# STATED EXERCISE A:
Copy the passage on common misconceptions about countries word for word, starting with "It’s always a" and going on through "upon quite often.".

Misunderstood: Common Misconceptions About Countries that Don’t Seem to Disappear

It’s always a mistake to judge a book by its cover – and a country only by hearsay and its image in the media and online. Whenever you arrive in a foreign country, you will be invariably asked the same cliché questions because that’s usually all that people hear about your home. There are people who are shocked by the fact that you’re not tall and blond if you come from Sweden or you don’t smash glasses and plates if you come from Greece. The reverse is also true: when going to a foreign country, you come with a baggage of myths and misconceptions about it. Here are some of the most common that you will stumble upon quite often.



Mexico is one of the countries in the world that is extremely misunderstood. Among others, it is seen as a small, hot South American country where crime runs rampant, drug lords rule the land, all politicians are corrupt, and if you go there, you’ll be kidnapped-raped-murdered-shot-caught up in the drug trade almost instantly. Except for Tijuana, Ensenada, Cabo San Lucas, Puerto Peñasco, and San Miguel de Allende, of course, the top five places to visit in Mexico during Spring Break.

As all other stereotypes, all these have at least a grain of truth in them – except the part about the small country being part of South America. It’s not – it is part of the North American continent, and it’s surface area is almost 2 million km2, which makes it the 13th largest country in the world. Yes, Mexico has places where crime runs rampant. Yes, it has drug cartels, corrupt politicians (so do all other countries), areas that are extremely hot, and dusty rural areas like the ones you see in the movies. It has all of the above and so much more – and it’s by no means the hot, dusty hellhole some might think it is.

# DATASET ENTRIES:
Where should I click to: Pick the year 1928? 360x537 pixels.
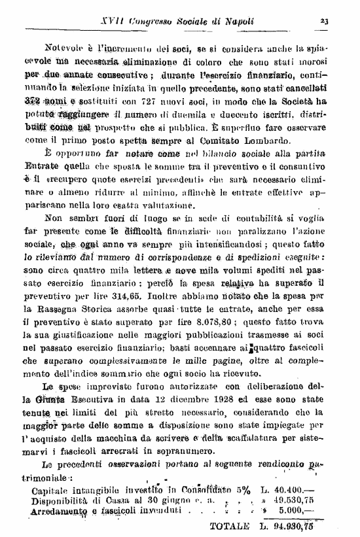(x=209, y=398)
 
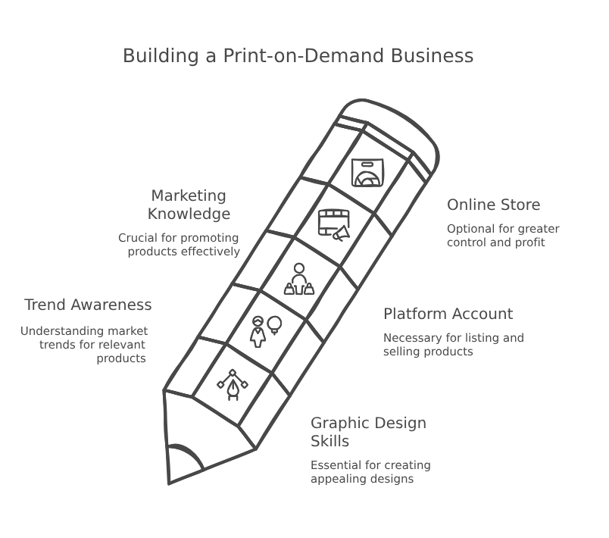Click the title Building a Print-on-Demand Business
298,56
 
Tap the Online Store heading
493,205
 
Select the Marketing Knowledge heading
188,205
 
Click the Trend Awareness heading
88,305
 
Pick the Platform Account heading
448,314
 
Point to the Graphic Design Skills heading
368,431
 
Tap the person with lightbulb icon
266,330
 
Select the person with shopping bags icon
298,279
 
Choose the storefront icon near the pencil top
368,173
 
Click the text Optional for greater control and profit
502,236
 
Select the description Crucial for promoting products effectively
180,244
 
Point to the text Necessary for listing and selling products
453,345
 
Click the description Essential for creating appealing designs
370,471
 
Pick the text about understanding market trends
84,345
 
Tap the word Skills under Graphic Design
329,441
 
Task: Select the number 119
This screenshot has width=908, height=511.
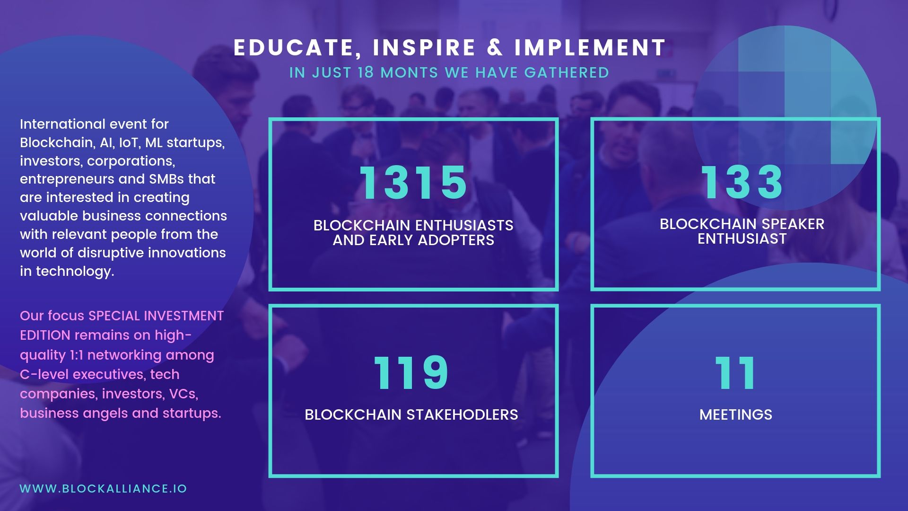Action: (411, 373)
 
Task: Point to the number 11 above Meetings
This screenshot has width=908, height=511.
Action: (735, 373)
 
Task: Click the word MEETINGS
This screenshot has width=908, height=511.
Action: (736, 414)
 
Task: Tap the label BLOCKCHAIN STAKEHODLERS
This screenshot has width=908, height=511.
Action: (411, 414)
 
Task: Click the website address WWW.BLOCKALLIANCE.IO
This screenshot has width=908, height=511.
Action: (104, 489)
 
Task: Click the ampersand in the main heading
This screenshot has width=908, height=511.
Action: (495, 47)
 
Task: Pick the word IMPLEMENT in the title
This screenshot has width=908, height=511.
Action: (590, 47)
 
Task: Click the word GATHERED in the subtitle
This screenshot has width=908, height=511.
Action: (567, 72)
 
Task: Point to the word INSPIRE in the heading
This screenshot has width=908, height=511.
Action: (424, 47)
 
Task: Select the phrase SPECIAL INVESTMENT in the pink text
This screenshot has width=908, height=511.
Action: (156, 316)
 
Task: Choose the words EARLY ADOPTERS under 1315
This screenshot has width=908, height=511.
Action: (432, 240)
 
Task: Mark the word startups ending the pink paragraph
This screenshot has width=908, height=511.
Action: (192, 413)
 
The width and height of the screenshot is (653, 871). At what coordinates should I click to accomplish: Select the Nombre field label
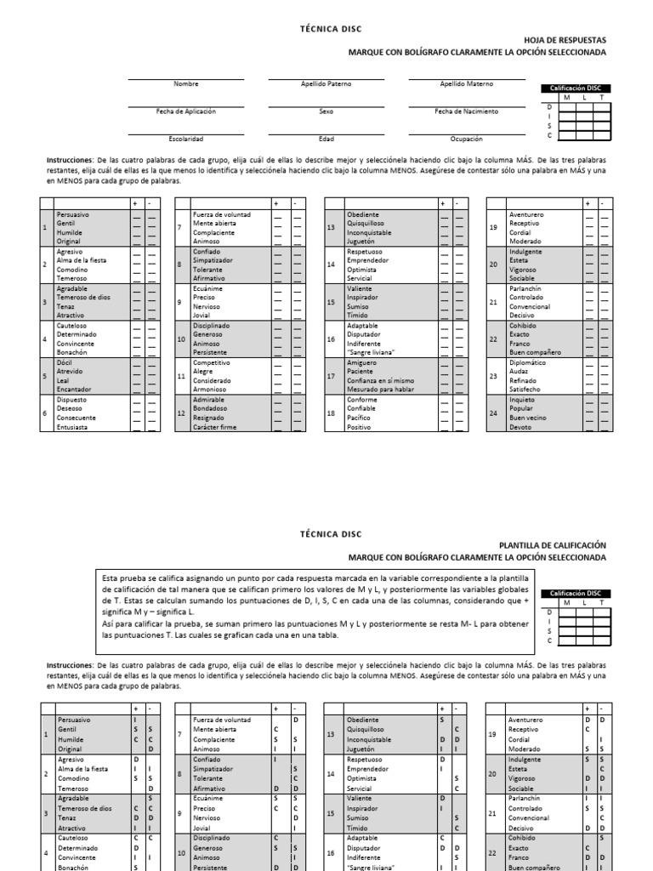pyautogui.click(x=185, y=84)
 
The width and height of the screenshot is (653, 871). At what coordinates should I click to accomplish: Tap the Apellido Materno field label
pyautogui.click(x=465, y=84)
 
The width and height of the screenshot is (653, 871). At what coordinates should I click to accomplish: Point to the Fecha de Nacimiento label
pyautogui.click(x=465, y=111)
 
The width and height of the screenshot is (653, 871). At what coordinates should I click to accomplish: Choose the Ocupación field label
pyautogui.click(x=466, y=139)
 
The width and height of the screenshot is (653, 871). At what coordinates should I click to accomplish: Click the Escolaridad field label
pyautogui.click(x=185, y=139)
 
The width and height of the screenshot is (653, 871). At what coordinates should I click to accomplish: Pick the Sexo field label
pyautogui.click(x=326, y=111)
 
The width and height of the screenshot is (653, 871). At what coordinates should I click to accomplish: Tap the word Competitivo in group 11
pyautogui.click(x=211, y=362)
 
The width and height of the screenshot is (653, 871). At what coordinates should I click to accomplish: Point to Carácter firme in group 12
pyautogui.click(x=216, y=427)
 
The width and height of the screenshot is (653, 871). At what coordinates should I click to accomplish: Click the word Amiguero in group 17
pyautogui.click(x=361, y=362)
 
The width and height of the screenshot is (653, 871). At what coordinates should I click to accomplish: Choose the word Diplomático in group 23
pyautogui.click(x=527, y=362)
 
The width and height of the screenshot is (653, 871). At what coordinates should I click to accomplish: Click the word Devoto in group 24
pyautogui.click(x=520, y=427)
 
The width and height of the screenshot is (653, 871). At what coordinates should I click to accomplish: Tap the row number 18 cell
pyautogui.click(x=332, y=413)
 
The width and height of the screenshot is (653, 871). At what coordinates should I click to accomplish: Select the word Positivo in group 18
pyautogui.click(x=359, y=427)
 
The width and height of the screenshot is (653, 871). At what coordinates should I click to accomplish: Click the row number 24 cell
pyautogui.click(x=493, y=413)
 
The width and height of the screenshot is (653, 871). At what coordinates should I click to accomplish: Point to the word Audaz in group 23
pyautogui.click(x=520, y=372)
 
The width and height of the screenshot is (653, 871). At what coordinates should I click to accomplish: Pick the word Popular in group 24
pyautogui.click(x=521, y=408)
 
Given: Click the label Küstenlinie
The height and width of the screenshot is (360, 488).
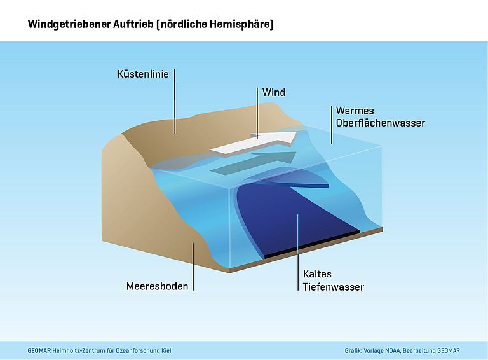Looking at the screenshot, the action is coord(143,74).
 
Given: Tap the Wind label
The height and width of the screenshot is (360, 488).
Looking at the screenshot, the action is coord(274,92).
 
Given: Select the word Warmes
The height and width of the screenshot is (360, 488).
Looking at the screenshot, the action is coord(355,111).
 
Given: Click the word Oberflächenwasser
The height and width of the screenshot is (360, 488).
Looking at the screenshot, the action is coord(381,123).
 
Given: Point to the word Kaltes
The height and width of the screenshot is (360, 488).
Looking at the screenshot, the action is coord(317,273).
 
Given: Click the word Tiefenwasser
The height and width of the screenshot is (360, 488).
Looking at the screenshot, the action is coord(334,286).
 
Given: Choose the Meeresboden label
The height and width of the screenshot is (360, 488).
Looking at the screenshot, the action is coord(157,286).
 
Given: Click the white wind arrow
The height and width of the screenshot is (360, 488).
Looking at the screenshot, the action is coord(254,143).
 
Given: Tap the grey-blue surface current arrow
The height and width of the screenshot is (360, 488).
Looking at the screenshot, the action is coord(254,162).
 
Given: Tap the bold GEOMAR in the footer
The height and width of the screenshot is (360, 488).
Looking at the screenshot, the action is coord(39,350).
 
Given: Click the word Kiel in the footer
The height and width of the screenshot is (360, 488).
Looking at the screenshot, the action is coord(166,350).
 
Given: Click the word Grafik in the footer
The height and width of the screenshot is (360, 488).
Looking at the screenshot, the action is coord(353,350).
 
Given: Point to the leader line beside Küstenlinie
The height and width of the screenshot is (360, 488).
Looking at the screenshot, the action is coord(175,101).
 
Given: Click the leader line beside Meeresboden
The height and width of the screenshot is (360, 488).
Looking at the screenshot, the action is coord(193,267).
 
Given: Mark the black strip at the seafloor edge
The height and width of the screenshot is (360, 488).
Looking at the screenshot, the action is coord(312,244).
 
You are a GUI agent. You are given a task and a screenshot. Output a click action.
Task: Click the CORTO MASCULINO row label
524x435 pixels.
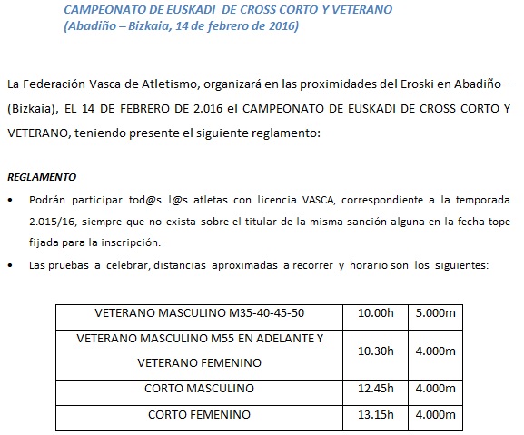[x=202, y=388]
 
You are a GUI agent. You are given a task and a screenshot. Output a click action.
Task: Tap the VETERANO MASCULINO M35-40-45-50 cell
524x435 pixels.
[x=202, y=313]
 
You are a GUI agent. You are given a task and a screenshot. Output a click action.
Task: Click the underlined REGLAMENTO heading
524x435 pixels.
[x=42, y=176]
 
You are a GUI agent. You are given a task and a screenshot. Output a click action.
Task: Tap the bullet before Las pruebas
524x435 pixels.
[x=10, y=265]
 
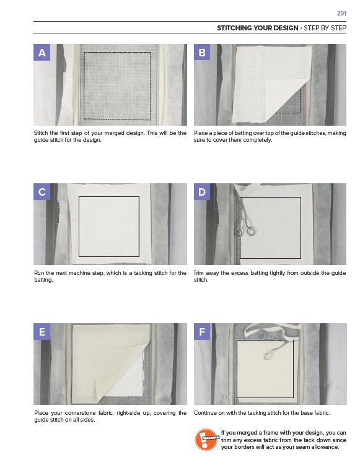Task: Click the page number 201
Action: click(x=341, y=14)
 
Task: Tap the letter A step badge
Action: click(x=42, y=53)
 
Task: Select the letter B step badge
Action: click(x=202, y=53)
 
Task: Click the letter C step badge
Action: click(x=42, y=191)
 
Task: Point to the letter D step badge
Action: click(x=202, y=191)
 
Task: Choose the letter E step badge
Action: click(x=42, y=331)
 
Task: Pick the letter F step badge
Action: click(x=202, y=331)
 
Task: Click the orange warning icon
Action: click(x=206, y=440)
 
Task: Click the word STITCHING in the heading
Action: click(x=234, y=28)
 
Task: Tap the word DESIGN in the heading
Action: click(x=286, y=28)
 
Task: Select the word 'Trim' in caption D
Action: click(x=199, y=273)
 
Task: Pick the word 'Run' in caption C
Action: click(x=39, y=273)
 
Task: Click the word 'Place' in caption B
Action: click(x=201, y=133)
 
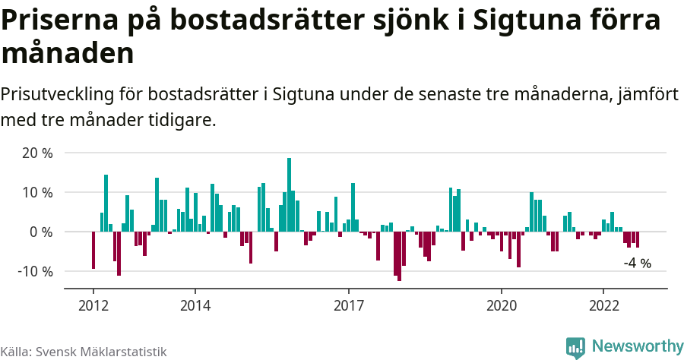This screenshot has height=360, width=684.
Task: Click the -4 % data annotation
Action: pos(637,264)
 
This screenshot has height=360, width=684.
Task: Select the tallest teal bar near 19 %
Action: pos(289,194)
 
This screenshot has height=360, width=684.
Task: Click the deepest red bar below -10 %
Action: pos(399,256)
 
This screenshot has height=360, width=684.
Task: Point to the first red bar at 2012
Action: pos(93,250)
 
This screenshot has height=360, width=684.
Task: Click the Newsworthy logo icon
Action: pos(575,347)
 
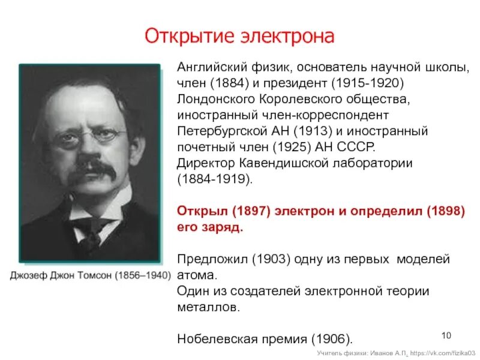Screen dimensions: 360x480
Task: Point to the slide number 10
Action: click(x=446, y=334)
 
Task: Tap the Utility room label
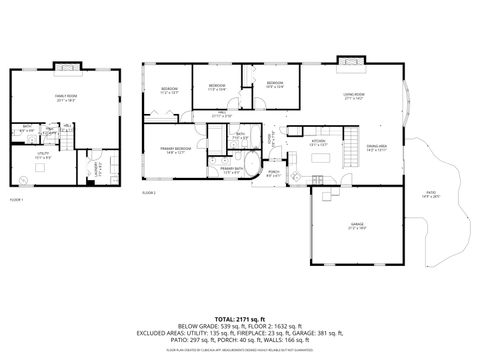[43, 156]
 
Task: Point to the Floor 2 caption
[149, 191]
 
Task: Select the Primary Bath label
[231, 170]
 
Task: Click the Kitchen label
[320, 142]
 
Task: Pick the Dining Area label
[378, 147]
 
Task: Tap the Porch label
[272, 171]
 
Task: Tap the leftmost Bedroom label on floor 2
[170, 90]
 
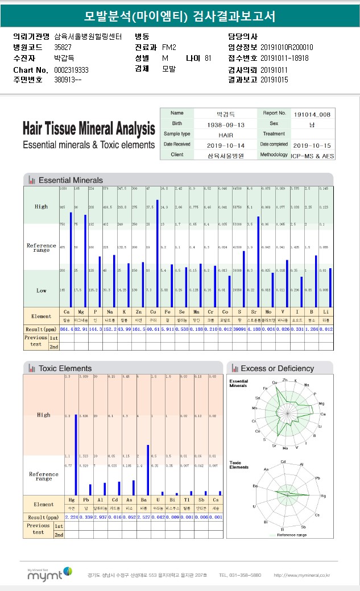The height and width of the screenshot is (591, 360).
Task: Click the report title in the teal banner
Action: (180, 16)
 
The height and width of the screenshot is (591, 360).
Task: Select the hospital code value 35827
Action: (63, 47)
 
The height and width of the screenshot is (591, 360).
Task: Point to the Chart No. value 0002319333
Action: (71, 69)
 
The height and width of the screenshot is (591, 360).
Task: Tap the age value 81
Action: (208, 58)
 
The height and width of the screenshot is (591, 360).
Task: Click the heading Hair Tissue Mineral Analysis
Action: (89, 128)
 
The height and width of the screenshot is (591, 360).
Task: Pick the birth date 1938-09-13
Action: (226, 124)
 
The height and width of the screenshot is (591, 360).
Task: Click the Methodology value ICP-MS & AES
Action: (312, 155)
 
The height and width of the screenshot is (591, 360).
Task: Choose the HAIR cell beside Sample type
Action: (226, 135)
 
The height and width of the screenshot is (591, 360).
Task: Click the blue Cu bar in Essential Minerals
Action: (157, 252)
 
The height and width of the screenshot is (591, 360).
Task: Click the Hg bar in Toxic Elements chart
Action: (76, 455)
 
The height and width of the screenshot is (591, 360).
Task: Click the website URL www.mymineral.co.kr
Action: (301, 575)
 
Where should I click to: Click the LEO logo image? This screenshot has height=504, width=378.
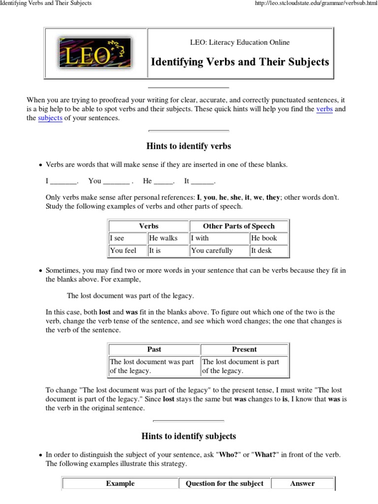tap(95, 53)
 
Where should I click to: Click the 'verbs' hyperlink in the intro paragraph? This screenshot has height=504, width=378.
tap(324, 109)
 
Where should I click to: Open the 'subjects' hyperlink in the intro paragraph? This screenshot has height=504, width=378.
tap(50, 119)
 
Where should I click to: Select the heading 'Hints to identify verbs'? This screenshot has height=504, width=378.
tap(189, 146)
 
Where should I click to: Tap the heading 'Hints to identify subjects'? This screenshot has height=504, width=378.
tap(189, 436)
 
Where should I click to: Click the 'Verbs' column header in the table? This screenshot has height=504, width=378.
tap(149, 226)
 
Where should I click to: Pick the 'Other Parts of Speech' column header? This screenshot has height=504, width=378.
tap(239, 226)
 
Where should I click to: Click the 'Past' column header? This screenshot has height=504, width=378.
tap(154, 349)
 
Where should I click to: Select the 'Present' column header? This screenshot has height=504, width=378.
tap(244, 349)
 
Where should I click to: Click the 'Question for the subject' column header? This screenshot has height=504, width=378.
tap(224, 483)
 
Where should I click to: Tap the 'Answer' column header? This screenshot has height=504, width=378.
tap(302, 483)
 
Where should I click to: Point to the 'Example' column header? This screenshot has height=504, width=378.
tap(120, 483)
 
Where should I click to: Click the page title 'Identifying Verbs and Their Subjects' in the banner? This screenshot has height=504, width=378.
tap(240, 62)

# STATED EXERCISE B:
Identify every line in the listing above that contains the string "Hints", and copy each of those lines in full.

# TASK RESULT A:
It’s always a mistake to judge a book by its cover – and a country only by hearsay and its image in the media and online. Whenever you arrive in a foreign country, you will be invariably asked the same cliché questions because that’s usually all that people hear about your home. There are people who are shocked by the fact that you’re not tall and blond if you come from Sweden or you don’t smash glasses and plates if you come from Greece. The reverse is also true: when going to a foreign country, you come with a baggage of myths and misconceptions about it. Here are some of the most common that you will stumble upon quite often.

# TASK RESULT B:
Where should I click to: Select the heading 'Hints to identify verbs'? This screenshot has height=504, width=378.
Where should I click to: Tap the heading 'Hints to identify subjects'? This screenshot has height=504, width=378.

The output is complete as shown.